__What you should do__.
Starting at the line with "The image size is (1280, 856)." and going on through the line with "Click the start", reproduce each line in the records below exactly and nothing more.

Records excerpted from a collection
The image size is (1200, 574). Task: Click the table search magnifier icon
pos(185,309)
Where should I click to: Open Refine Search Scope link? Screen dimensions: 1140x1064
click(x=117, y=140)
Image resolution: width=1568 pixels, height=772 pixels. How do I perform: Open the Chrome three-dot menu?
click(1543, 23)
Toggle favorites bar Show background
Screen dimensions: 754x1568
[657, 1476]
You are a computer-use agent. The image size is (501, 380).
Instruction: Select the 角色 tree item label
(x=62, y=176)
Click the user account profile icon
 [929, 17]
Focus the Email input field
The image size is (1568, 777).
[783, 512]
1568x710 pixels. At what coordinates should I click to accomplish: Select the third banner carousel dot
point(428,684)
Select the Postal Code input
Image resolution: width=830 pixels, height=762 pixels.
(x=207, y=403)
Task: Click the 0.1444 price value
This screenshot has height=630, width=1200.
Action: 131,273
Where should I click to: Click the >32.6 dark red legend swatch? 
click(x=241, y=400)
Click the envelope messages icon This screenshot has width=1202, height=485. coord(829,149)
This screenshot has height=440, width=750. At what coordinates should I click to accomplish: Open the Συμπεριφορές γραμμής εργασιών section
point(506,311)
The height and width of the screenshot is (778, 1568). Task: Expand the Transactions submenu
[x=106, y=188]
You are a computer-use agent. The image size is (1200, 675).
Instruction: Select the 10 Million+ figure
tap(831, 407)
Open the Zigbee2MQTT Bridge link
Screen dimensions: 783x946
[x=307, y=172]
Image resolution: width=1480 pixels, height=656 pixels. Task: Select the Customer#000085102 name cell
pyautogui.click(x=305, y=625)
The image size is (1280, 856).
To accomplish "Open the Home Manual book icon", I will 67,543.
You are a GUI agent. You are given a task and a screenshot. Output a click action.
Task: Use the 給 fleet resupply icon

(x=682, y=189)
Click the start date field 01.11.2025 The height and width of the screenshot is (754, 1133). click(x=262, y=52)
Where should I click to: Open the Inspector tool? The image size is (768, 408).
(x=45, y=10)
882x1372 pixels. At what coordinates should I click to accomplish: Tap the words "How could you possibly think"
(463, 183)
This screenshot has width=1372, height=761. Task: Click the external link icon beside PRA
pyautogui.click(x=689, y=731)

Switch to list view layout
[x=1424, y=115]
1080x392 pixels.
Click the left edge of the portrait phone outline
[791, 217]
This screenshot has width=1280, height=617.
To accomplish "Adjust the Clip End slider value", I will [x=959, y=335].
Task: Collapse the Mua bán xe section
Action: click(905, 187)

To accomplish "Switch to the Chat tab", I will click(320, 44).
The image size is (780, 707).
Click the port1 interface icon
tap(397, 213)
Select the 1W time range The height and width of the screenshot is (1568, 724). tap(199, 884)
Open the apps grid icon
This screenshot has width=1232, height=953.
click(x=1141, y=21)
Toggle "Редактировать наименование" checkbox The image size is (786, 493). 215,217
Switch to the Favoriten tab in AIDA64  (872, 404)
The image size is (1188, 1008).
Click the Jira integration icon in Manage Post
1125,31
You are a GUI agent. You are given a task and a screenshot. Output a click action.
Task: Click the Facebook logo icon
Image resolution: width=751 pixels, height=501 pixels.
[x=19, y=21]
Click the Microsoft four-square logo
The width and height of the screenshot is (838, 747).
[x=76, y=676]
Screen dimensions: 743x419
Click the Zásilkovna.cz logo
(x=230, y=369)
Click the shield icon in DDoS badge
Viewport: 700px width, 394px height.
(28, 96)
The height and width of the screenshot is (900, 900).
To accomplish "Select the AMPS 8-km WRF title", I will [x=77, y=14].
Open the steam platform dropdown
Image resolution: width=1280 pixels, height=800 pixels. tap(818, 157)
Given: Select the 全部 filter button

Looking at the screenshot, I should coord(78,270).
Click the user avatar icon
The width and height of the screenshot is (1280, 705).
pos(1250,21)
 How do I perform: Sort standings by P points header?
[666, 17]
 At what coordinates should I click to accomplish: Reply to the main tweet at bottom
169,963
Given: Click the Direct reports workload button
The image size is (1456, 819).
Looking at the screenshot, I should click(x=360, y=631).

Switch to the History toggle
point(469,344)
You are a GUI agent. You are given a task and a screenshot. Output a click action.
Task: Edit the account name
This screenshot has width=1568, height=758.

__Result for this task__.
The image size is (1280, 856).
To accomplish "Open the Home Manual book icon", I will 67,543.
You are a GUI agent. You are given a task and a screenshot. Output a click action.
Task: Use the 給 fleet resupply icon

(x=682, y=189)
Click the start date field 01.11.2025 The height and width of the screenshot is (754, 1133). click(x=262, y=52)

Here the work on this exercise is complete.